I have a simple shopping cart web site that uses a MySQL database to store the products. There are THOUSANDS of products, and as a result these items can be managed from both a web based interface as WELL as by generating a TSV file, downloading, editing and re-uploading which then parses the now changed CSV file, making the correct changes as it goes.
Now you can imagine the nightmares I have been facing in terms of character encoding etc. My question is this: Is there a common practice, efficient way to encode – store – retrieve – unencode data for use accross CSV, MySQL and Web platform?
I am finding that the admins may enter a certain description in the CSV which is simply copied and pasted from somewhere. That description may contain special characters such as copyright and trademark symbols, and even ‘power to’ and ‘squared’ math characters.

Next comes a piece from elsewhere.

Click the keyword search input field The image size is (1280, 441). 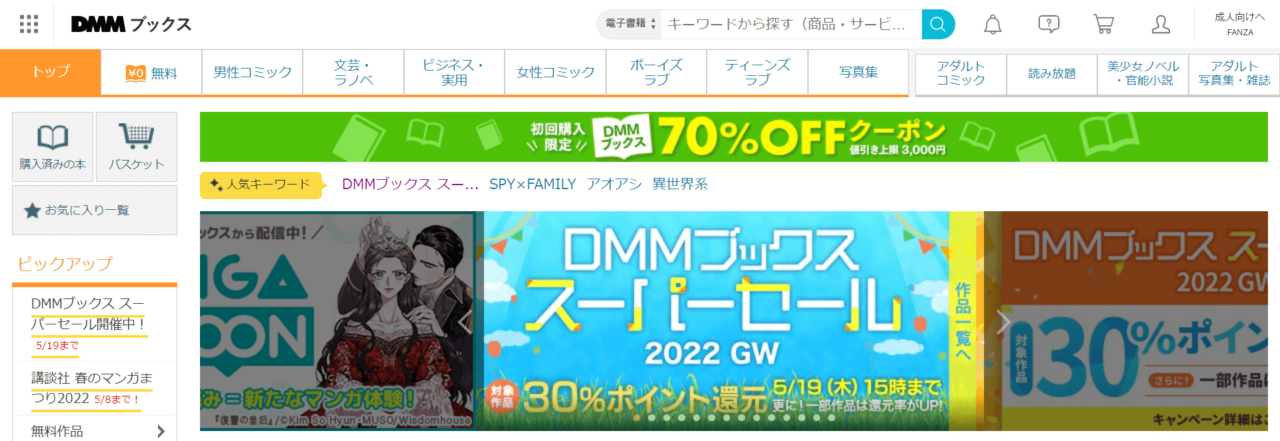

What would be the best method to ensure that these special characters are kept intact in the database and are also able to be displayed in the web site with no worries, and when downloaded as a TSV file they are once again encoded back to a format the Excel(R) will display as the special character and not some character code.
As always, any feedback / guidance is always appreciated.
Thanks
Simply use UTF-8 in every step of the process (with an UTF-8 BOM when generating the CSV so Windows gets it) and you won’t have any problems.
Give your html files and/or server headers an UTF-8 encoding and your tables an UTF-8 encoding and everything should work without a problem.